I spent the week doing the reading for the philosopher presentation and witing the pilosopher script and PowerPoint. And the reading for my new class, including an outline for the paper due yesterday. And the studying for my statistics midterm. And blog writing, and outlining the major papers I have beginning in a month. And the philosophy midterm just dropped, a 20-page paper on four different philosophers and what was learned in class due next Sunday.

I am learning something and working every day.

So why do I feel like I am not doing enough?

And writing it down shows me that I am not behind. It just feels like I am.
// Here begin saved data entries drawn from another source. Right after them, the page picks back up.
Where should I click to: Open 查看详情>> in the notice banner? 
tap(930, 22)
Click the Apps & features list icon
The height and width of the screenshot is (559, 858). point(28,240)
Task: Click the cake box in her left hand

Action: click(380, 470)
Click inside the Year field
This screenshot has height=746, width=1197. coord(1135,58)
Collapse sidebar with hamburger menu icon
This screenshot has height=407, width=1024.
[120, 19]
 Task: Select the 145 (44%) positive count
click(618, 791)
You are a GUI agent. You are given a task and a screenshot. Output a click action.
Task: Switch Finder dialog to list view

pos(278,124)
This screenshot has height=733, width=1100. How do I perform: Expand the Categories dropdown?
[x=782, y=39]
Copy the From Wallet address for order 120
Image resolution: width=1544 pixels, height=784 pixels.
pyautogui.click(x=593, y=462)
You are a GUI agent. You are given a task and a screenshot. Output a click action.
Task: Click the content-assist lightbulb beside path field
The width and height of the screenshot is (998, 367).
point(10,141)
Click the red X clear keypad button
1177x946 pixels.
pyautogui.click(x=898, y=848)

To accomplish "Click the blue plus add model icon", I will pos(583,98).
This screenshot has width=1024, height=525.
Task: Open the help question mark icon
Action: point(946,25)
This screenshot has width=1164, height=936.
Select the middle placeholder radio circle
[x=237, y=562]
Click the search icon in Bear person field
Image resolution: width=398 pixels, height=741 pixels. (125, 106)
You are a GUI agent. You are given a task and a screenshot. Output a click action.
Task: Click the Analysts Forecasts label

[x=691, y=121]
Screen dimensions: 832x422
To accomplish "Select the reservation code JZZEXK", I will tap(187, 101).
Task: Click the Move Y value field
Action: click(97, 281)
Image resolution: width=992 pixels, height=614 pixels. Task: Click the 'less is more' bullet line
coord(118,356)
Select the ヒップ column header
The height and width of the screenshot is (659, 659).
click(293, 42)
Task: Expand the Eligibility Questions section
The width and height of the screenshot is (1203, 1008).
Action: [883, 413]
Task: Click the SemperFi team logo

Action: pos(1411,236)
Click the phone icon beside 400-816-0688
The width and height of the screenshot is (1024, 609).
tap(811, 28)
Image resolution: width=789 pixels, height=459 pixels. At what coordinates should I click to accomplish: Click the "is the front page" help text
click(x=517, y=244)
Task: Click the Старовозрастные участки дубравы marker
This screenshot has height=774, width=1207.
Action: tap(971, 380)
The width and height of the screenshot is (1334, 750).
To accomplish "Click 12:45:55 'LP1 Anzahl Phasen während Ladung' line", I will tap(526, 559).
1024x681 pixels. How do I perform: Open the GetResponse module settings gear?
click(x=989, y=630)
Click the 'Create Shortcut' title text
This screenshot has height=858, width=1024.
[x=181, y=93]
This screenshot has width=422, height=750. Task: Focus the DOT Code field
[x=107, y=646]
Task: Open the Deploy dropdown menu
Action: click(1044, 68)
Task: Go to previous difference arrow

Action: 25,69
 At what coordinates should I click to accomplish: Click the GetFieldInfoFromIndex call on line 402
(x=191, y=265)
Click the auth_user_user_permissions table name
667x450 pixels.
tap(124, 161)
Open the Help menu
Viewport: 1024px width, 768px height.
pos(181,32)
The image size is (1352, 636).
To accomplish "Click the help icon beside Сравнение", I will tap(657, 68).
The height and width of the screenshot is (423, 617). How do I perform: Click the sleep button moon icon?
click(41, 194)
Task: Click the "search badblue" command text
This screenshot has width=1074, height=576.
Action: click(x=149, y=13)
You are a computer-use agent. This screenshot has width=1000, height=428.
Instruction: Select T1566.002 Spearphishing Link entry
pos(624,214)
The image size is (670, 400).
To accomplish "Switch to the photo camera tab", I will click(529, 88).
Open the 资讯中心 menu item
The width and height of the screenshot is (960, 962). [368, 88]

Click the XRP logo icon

As I joked to one of the PhD professors living through a pandemic, well, working through a pandemic on the front lines wrecked my brain. After all, when every day is do or die at the hospital, what is the point of a 20-page paper?

Nevertheless, I soldier on. Even if my brain feels sluggish.

I wonder how much of that is the pandemic fatigue that all nurses I know have, how much is recovering workaholic fatigue, and how much is true procrastination.

Hmm. Must ponder that.

There is a Gaelic saying that I printed up for my desk translated into English it means ‘Don’t Lose Heart’. And I’ve offered a copy to those in my cohort. As I feel we are all in the same boat.

There is a post-it on my laptop in my dining room desk that I wrote the same saying on. Right next to the post-it with my favorite reminder from Elyse Meyers, “I Just Do Things Scared.”